> Information shown
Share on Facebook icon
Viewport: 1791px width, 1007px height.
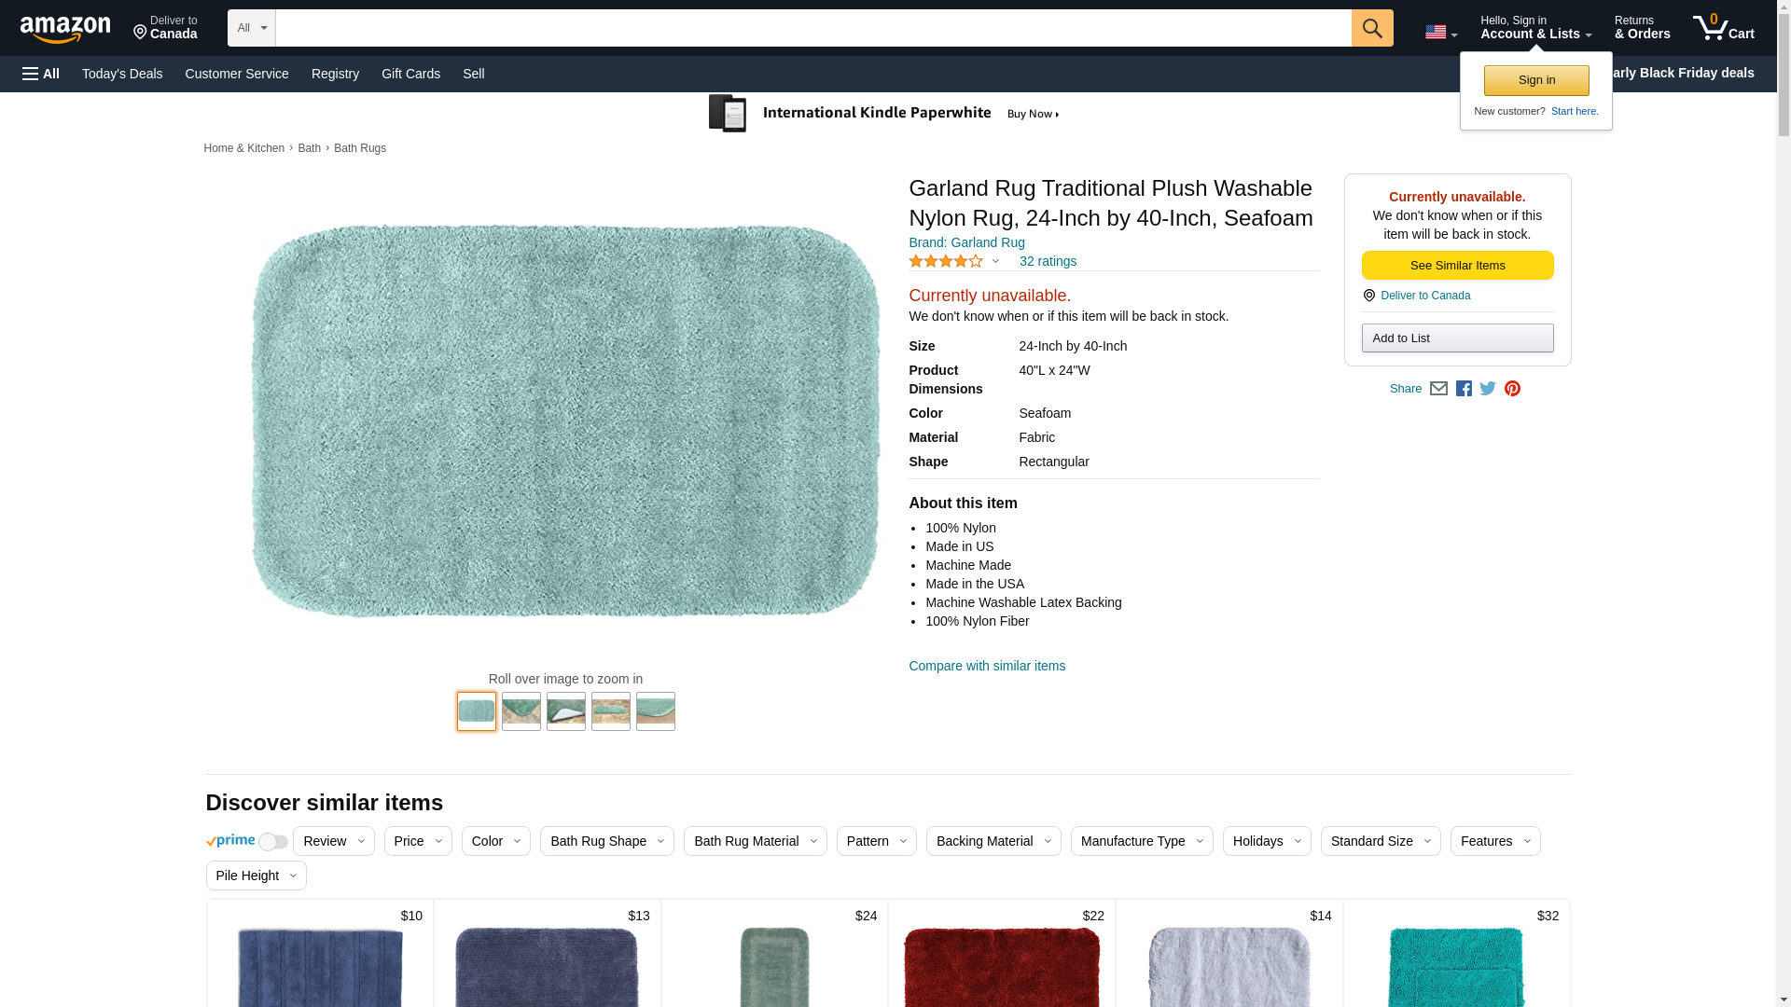coord(1464,389)

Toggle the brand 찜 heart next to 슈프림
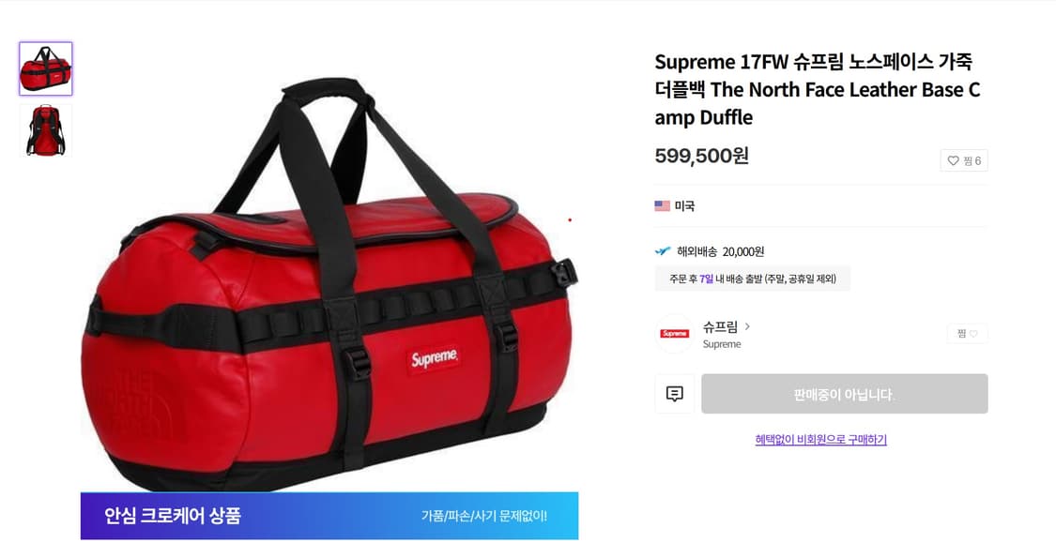(x=967, y=333)
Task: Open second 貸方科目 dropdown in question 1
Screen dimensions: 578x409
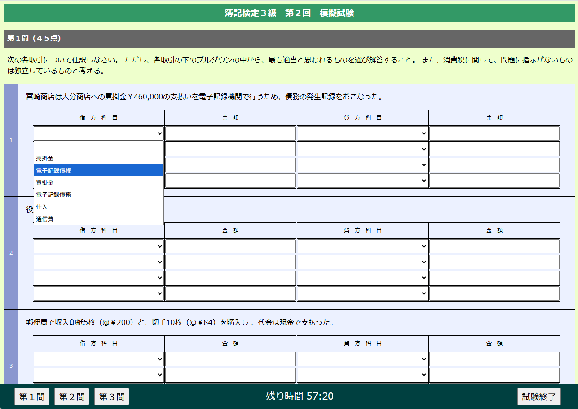Action: 362,149
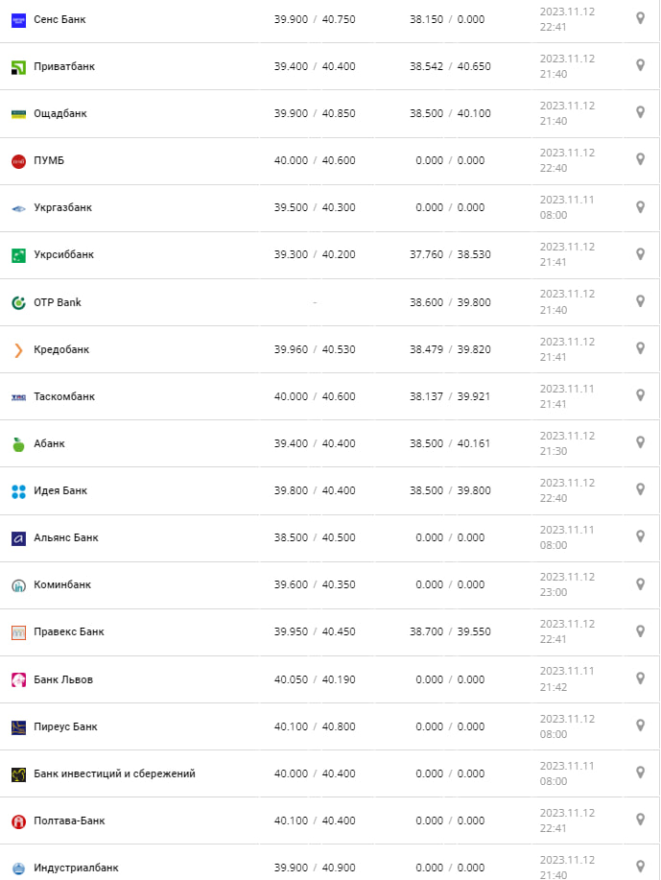Click the Ощадбанк logo icon

click(x=18, y=114)
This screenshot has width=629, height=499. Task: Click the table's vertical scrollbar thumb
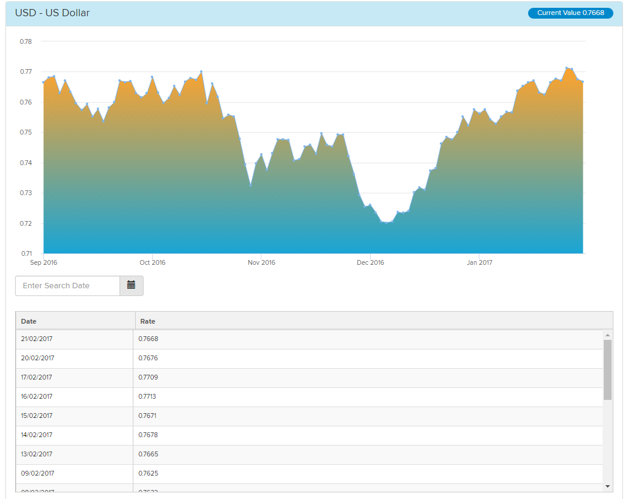point(607,369)
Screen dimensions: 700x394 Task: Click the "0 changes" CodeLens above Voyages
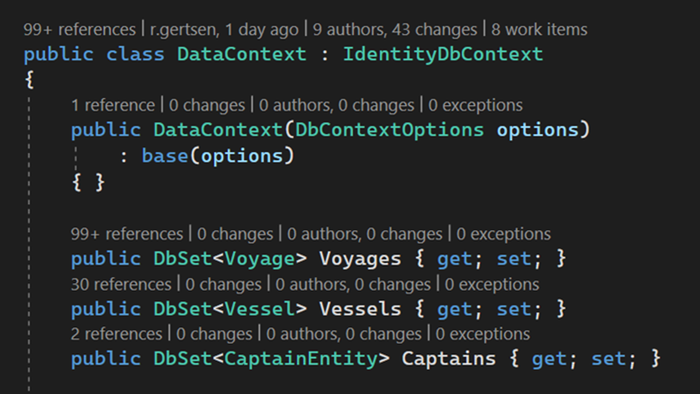tap(235, 234)
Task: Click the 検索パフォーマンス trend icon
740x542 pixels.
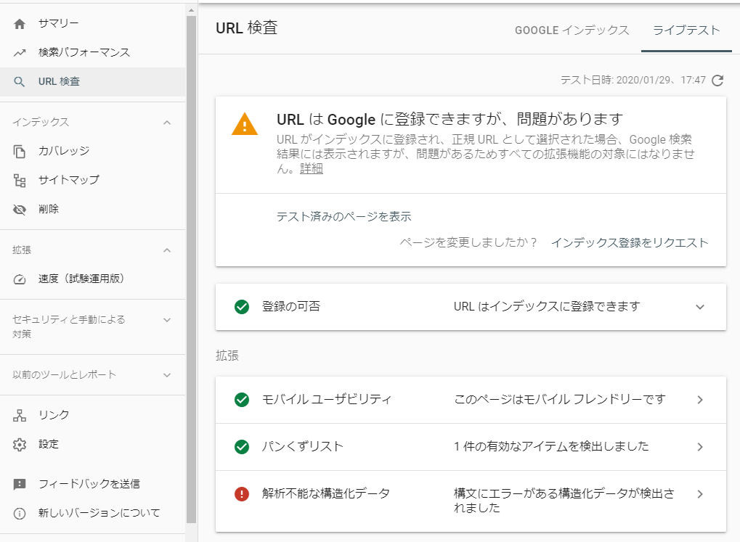Action: pos(20,53)
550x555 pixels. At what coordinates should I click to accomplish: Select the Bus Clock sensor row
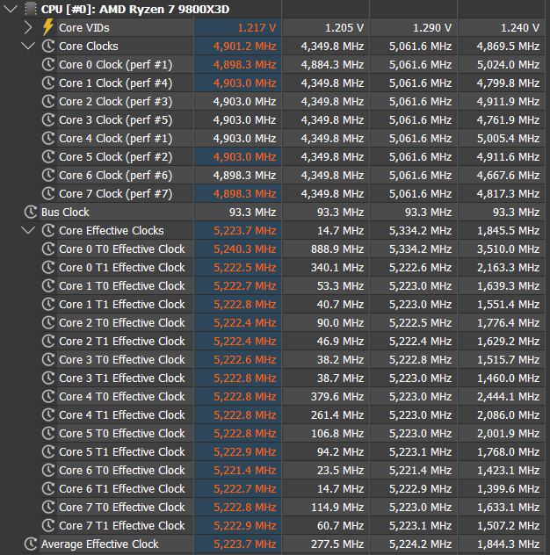point(283,212)
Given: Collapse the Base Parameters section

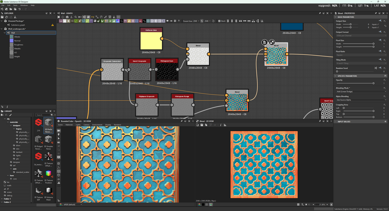Looking at the screenshot, I should (336, 17).
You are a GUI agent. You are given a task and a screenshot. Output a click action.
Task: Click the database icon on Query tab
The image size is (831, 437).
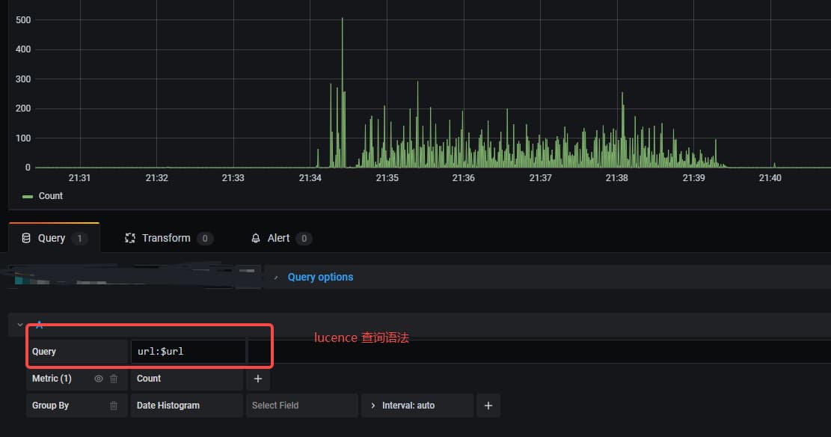(26, 238)
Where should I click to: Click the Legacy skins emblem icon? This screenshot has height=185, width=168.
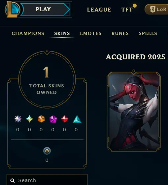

> Required action
Reproduce the data word for word; no pictures.

> Result of the task
Share on Facebook icon
Viewport: 1791px width, 1007px height.
coord(1464,389)

Toggle the brand 찜 heart next to 슈프림
(x=967, y=333)
Task: Open second 貸方科目 dropdown in question 1
Screen dimensions: 578x409
Action: 362,149
Click the Ощадбанк logo icon

click(x=18, y=114)
This screenshot has width=629, height=499. Task: Click the table's vertical scrollbar thumb
point(607,369)
Screen dimensions: 700x394 Task: Click the "0 changes" CodeLens above Voyages
tap(235, 234)
Task: Click the 検索パフォーマンス trend icon
740x542 pixels.
Action: pos(20,53)
550x555 pixels. At what coordinates should I click to accomplish: Select the Bus Clock sensor row
point(283,212)
Given: Collapse the Base Parameters section

Looking at the screenshot, I should (336, 17).
You are a GUI agent. You are given a task and a screenshot. Output a click action.
Task: Click the database icon on Query tab
The image size is (831, 437).
(26, 238)
Where should I click to: Click the Legacy skins emblem icon? This screenshot has height=185, width=168.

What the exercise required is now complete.